4. Hence also we obtain a glimpse of the important truth, that one state of society or of the human mind is essential to the development of another and higher state by which it is to be succeeded -and that thus the ultimate state of the species, is not something to be reached by any sudden or violent exertion, but the result of a process and of a gradual rising from one degree of attainment to another, which is as much founded in nature, and as incapable of being reversed, as the corresponding progress in individuals from the limited notions and immature strength of early life, to the expanded knowledge-and full development of powers which belong to the perfect man. The whole progress, in both cases, is one connected series of attainments-each succeeding step depending essentially on that which had preceded it---as it is itself destined to be a necessary preparation for another and higher by which it is to be followed. Thus our present condition has resulted, by a natural sequence, from that in which our immediate predecessors were found---and the state in which we now exist will give place to some other, the elements of which, though we may not now understand them, are equally incorporated with the peculiarities of our present position.

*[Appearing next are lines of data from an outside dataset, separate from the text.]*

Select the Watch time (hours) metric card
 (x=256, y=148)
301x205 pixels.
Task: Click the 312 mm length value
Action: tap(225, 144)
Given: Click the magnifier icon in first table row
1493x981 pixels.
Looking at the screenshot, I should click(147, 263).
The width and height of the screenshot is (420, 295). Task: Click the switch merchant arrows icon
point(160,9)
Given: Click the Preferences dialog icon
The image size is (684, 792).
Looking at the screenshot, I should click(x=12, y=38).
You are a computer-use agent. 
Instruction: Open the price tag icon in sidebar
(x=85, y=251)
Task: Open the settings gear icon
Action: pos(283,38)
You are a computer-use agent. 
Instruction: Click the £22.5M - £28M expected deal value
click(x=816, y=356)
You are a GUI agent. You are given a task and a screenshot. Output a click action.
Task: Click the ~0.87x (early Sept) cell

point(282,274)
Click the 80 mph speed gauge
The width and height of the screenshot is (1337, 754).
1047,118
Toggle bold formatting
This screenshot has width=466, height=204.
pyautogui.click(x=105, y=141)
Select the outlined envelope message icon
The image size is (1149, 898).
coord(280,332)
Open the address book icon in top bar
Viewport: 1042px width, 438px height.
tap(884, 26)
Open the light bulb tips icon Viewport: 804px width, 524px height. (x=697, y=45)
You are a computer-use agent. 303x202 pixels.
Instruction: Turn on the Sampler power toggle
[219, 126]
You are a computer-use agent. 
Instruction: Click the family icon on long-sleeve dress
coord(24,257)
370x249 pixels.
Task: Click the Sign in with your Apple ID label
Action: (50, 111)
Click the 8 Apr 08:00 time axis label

The same thing exactly is true of the whole science of man ---that is to say, human knowledge, considered as the attainment of the race, is not something to which they ever have attained or ever can attain, by a sudden and unprepared effort--but must be the slow product of successive generations---each taking for their starting place the level attained by the race that had preceded them. It is here again, as in the attainments of an individual---what he ultimately gains is the natural result of all the previous acquisitions by which the successive steps of his history had been marked---and his final achievements in knowledge and in virtue are but the gradual evolutions of a nature, gifted originally with definite powers---and which could not in its whole progress, advance one step beyond the range of that capacity with which it was originally gifted, but which, by that original gift, was also destined to attain its consummation only by a gradual, and in the general tenor of its progress, by an almost imperceptible development.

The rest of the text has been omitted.